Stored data
+++++
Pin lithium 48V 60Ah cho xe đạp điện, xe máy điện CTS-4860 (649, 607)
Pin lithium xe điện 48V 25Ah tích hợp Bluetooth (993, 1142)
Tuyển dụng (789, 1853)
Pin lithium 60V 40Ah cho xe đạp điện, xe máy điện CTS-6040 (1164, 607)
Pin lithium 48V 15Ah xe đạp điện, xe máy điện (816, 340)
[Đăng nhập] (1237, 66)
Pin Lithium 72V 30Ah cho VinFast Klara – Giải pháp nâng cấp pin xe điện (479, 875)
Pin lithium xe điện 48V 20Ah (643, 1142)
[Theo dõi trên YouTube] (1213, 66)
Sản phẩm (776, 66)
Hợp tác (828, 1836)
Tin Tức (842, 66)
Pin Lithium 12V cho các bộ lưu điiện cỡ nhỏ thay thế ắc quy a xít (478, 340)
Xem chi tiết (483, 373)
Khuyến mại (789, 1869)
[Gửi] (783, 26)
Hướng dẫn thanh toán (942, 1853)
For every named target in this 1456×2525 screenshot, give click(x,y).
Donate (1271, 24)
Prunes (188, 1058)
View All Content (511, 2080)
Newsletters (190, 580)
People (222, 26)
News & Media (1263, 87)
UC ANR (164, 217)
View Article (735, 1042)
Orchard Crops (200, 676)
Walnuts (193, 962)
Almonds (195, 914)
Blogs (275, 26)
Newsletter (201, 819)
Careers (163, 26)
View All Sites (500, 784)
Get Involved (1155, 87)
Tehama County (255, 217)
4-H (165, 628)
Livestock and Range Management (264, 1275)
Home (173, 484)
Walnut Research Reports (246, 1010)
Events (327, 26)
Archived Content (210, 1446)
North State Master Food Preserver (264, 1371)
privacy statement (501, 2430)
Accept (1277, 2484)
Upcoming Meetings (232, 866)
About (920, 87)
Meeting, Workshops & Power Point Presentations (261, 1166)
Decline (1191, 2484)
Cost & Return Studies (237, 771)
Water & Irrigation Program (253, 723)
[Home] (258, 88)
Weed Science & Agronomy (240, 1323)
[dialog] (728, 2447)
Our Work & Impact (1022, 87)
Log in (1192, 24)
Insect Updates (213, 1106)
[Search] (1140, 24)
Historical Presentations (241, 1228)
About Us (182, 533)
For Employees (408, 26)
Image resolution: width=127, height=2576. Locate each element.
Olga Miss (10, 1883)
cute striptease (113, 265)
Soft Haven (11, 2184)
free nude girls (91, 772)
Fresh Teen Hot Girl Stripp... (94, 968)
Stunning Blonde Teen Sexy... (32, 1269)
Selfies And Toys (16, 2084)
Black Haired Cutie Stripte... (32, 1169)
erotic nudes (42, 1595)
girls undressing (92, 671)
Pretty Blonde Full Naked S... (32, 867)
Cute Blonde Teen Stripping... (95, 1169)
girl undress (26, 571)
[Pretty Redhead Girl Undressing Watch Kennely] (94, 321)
+++++
◆ REQUIRED ACTION
Copy every line of the data above, beginning with the first and ending with the line that contains "Pin lithium xe điện 48V 20Ah (643, 1142)", and give nothing more.

◆ YOUR SOLUTION
Pin lithium 48V 60Ah cho xe đạp điện, xe máy điện CTS-4860 (649, 607)
Pin lithium xe điện 48V 25Ah tích hợp Bluetooth (993, 1142)
Tuyển dụng (789, 1853)
Pin lithium 60V 40Ah cho xe đạp điện, xe máy điện CTS-6040 (1164, 607)
Pin lithium 48V 15Ah xe đạp điện, xe máy điện (816, 340)
[Đăng nhập] (1237, 66)
Pin Lithium 72V 30Ah cho VinFast Klara – Giải pháp nâng cấp pin xe điện (479, 875)
Pin lithium xe điện 48V 20Ah (643, 1142)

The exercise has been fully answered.